Die Entlastung haben Sie schon gezahlt!
Dénes Kucsera über eine Steuerreform, für die sich die Steuerzahler bei sich selbst bedanken können.
Österreich ist ein Hochsteuerland, insbesondere der Faktor Arbeit ist stark belastet wie in kaum einem anderen Land. Der Abstand zwischen Nettogehalt und den Kosten für den Arbeitgeber ist nur in vier Industrieländern höher als hierzulande. Wäre die Arbeit der österreichischen Durchschnittsverdiener so belastet wie jene der Briten, könnten sie sich monatlich über fast 850 Euro netto mehr freuen. Selbst in traditionellen Wohlfahrtsstaaten wie Schweden oder Dänemark ist die Abgabenbelastung auf Arbeit spürbar geringer.
Mit der geplanten Steuerreform wäre ein Durchschnittsverdiener nach aktuellem Stand mit gerade einmal 100 Euro pro Monat entlastet. Das ist zu wenig, um die Arbeitsbelastung in Österreich nachhaltig zu senken. Eine tiefgreifende Steuerreform müsste fast dreimal so hoch ausfallen.

• • •

§ Aufgabenstellung A
Gib aus den Datensätzen die Zeilen von der Zeile mit "The image size is (2064, 732)." bis einschließlich der Zeile mit "I will point(21,4)." unverändert wieder.

§ Auszug der Datensätze
• • •

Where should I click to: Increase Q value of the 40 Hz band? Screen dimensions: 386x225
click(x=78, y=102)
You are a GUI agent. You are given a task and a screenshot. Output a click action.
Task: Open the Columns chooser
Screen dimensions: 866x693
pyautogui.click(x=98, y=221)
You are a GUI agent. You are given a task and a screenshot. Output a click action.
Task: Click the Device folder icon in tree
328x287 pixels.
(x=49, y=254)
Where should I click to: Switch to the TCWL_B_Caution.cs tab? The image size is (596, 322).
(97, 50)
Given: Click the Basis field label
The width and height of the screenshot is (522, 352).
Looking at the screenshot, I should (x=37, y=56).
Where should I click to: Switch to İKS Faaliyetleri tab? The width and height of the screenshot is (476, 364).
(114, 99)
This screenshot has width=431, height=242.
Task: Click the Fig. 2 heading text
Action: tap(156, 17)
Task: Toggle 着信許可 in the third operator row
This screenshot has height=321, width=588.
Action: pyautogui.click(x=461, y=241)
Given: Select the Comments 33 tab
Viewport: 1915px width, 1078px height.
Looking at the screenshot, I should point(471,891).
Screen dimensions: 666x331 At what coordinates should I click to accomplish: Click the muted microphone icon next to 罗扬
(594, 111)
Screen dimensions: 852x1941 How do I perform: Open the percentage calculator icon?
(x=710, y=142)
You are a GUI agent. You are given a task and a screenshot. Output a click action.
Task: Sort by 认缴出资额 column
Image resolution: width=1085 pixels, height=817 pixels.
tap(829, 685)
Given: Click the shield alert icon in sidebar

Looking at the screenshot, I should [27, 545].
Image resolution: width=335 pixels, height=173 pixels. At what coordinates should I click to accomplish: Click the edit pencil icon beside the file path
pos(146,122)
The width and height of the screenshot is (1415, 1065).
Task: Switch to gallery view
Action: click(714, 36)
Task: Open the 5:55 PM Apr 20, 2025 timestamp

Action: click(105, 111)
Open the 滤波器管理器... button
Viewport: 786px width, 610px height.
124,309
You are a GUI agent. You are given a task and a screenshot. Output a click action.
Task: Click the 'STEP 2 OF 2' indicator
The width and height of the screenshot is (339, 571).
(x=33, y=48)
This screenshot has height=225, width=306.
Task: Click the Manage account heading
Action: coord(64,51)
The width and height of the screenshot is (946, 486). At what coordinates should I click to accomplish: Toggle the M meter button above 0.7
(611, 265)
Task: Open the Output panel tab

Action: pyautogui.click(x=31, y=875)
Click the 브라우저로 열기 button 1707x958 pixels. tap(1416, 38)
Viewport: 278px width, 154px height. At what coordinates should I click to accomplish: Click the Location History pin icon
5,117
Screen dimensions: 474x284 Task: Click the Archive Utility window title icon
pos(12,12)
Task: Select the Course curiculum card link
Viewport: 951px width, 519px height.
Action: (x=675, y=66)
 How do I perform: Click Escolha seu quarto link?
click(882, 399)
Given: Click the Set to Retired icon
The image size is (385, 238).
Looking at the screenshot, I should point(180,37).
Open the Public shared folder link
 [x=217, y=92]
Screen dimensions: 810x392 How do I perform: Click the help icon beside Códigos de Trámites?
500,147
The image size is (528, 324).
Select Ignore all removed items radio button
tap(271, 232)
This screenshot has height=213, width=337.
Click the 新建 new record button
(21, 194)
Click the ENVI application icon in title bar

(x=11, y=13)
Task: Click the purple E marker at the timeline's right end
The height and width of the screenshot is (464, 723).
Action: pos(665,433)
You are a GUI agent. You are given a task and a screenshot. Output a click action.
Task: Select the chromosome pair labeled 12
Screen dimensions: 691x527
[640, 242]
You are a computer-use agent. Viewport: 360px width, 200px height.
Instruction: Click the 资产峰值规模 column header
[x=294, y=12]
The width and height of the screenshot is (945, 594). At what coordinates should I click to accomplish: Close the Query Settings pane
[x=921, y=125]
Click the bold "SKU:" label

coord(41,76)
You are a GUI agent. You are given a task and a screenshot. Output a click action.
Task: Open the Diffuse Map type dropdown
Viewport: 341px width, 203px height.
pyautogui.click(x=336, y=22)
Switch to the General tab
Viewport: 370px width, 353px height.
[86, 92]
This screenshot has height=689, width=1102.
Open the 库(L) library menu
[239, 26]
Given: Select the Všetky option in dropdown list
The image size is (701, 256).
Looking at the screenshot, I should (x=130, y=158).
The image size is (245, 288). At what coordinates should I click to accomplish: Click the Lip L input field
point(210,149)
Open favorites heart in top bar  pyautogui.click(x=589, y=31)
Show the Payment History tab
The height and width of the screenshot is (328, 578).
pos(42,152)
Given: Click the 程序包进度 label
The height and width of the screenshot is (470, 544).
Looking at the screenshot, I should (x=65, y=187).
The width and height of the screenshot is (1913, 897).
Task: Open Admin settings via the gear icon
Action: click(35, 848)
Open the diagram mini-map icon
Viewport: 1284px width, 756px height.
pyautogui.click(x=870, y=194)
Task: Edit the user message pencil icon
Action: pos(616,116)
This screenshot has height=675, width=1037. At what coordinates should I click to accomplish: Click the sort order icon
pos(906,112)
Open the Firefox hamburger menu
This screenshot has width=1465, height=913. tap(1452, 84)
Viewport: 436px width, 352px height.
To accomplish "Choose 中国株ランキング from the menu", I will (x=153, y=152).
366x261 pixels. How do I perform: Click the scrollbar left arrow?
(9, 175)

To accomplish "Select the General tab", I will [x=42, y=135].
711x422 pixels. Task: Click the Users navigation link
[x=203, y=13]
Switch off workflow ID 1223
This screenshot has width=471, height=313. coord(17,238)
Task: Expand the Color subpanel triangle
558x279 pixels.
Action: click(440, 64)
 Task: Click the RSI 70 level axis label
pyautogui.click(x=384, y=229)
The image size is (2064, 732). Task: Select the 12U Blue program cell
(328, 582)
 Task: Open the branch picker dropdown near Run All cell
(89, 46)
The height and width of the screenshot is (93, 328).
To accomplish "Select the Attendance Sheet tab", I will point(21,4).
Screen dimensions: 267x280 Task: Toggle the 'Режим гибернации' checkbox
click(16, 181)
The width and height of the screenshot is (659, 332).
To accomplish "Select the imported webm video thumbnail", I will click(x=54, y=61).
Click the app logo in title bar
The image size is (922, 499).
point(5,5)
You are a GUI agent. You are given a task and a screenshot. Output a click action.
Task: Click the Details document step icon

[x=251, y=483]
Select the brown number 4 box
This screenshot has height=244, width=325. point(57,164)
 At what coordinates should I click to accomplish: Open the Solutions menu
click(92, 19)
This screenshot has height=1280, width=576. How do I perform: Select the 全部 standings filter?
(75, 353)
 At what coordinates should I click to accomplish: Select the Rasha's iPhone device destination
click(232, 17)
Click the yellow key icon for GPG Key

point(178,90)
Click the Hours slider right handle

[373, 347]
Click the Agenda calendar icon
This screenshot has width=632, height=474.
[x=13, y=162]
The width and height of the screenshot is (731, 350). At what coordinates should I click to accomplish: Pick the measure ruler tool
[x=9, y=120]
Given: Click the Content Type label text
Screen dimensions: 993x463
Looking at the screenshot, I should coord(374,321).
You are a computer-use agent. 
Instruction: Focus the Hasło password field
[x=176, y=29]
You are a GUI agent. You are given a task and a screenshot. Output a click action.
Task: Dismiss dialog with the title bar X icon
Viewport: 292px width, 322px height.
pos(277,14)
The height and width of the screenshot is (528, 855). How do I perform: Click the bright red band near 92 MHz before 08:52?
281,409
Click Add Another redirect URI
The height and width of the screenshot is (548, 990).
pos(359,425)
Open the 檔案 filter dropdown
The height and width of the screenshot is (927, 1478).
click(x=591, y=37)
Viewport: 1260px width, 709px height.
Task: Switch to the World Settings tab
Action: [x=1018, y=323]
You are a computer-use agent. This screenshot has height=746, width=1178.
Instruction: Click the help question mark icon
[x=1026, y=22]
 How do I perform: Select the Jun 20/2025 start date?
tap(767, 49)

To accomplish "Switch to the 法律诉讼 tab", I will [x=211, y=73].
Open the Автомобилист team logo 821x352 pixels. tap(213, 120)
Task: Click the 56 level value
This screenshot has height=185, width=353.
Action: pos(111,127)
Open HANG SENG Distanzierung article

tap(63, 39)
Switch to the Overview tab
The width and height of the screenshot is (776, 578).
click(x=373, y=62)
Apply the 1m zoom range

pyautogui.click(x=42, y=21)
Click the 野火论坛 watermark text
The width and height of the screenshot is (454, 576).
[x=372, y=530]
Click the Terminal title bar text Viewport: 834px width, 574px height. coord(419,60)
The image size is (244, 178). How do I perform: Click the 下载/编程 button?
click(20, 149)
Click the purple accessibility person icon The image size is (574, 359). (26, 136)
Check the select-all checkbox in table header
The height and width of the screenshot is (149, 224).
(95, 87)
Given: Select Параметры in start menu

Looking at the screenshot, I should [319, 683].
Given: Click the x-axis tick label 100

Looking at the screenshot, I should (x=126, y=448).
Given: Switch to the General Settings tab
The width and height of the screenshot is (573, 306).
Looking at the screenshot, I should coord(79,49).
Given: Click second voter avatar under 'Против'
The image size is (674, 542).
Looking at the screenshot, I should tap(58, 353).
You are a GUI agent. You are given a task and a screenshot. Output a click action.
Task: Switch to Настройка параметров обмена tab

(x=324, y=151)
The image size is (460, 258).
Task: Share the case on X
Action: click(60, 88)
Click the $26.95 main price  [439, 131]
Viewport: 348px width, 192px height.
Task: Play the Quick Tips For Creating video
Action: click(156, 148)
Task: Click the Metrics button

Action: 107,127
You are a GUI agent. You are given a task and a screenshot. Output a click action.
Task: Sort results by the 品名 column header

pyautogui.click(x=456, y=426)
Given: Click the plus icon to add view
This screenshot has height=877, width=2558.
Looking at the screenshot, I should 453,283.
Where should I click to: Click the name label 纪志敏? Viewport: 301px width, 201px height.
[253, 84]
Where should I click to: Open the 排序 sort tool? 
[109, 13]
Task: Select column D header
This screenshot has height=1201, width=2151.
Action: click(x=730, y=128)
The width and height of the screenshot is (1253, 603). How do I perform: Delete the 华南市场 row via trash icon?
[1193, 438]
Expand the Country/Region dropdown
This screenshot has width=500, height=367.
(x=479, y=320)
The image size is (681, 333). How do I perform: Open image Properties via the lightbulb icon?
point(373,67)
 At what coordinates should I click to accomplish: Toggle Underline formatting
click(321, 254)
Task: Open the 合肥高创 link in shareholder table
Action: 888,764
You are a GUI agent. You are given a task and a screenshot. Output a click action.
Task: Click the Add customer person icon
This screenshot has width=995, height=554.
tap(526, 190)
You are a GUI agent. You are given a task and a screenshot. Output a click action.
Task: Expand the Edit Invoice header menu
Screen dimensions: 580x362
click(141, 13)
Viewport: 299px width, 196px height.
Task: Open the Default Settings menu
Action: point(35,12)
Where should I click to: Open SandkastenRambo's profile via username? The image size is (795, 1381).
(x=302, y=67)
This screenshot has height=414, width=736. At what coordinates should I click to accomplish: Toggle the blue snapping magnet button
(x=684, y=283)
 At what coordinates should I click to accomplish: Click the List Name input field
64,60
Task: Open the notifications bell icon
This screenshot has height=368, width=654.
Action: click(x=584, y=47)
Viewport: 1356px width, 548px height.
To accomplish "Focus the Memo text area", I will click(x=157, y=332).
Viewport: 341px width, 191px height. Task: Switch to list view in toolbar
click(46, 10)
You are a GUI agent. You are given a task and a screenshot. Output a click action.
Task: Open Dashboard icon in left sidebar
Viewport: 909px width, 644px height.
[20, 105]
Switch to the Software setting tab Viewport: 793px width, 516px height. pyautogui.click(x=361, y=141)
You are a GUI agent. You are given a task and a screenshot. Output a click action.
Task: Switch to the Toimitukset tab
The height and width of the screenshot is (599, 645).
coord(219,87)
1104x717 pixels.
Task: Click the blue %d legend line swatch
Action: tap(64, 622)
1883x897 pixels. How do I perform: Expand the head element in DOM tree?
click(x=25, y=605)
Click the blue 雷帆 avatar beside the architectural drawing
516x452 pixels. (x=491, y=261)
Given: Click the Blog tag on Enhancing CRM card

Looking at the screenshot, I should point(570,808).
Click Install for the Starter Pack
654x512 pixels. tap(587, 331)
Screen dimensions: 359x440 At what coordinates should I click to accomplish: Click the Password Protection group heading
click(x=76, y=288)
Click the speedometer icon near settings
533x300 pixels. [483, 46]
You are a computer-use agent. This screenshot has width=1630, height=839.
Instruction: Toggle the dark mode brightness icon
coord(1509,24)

• • •

§ Aufgabenstellung B
Führe den Text über die österreichische Steuerreform im Anschluss an seinen letzten Satz weiter.

§ Lösung der Aufgabe A
The image size is (2064, 732). Task: Select the 12U Blue program cell
(328, 582)
 Task: Open the branch picker dropdown near Run All cell
(89, 46)
The height and width of the screenshot is (93, 328).
To accomplish "Select the Attendance Sheet tab", I will point(21,4).

§ Lösung der Aufgabe B
Und eine Entlastung ist alleine schon aufgrund der Tatsache nötig, weil die letzte Steuerreform bereits drei Jahre zurückliegt und die kalte Progression in der Zwischenzeit zu automatischen Steuererhöhungen geführt hat. So steigen zwar Löhne und Gehälter mit der Inflation, nicht aber die Einkommensgrenzen für die Steuerstufen, weshalb sich der Finanzminister über versteckte Steuererhöhungen in Milliardenhöhe freuen darf. Einen Gutteil der geplanten Entlastung werden sich die Steuerzahler also jedenfalls selbst finanzieren. Eine Reform, die ihren Namen verdient, sollte nicht nur einmalig die Steuerlast dämpfen, sondern auch die kalte Progression abschaffen und das Steuersystem vereinfachen. Am Ende sollte ein einfaches, transparentes und leistungsfreundliches Steuersystem stehen.
Will die Regierung den Bürgern mehr Geld in der Tasche lassen, muss sie auch bei den eigenen Ausgaben ansetzen: eine Ausgabenbremse wie in Schweden wäre notwendig, um dafür zu sorgen, dass die Ausgaben des Staates langsamer wachsen und eine Entlastung der Bürger nicht in überschießende Defizite mündet. Sonst wird aus der Steuersenkung von heute die automatische Steuererhöhung von morgen. Das Kunststück eines ausgeglichenen Staatshaushalts ist 2018 erstmals seit mehr als 40 Jahren wieder gelungen. Der Bundeshaushalt ist seit 1954 im Minus – und das trotz enormer Belastung der Bürger.
Kommentar von Dénes Kucsera in der “Kleine Zeitung” (25.04.2019).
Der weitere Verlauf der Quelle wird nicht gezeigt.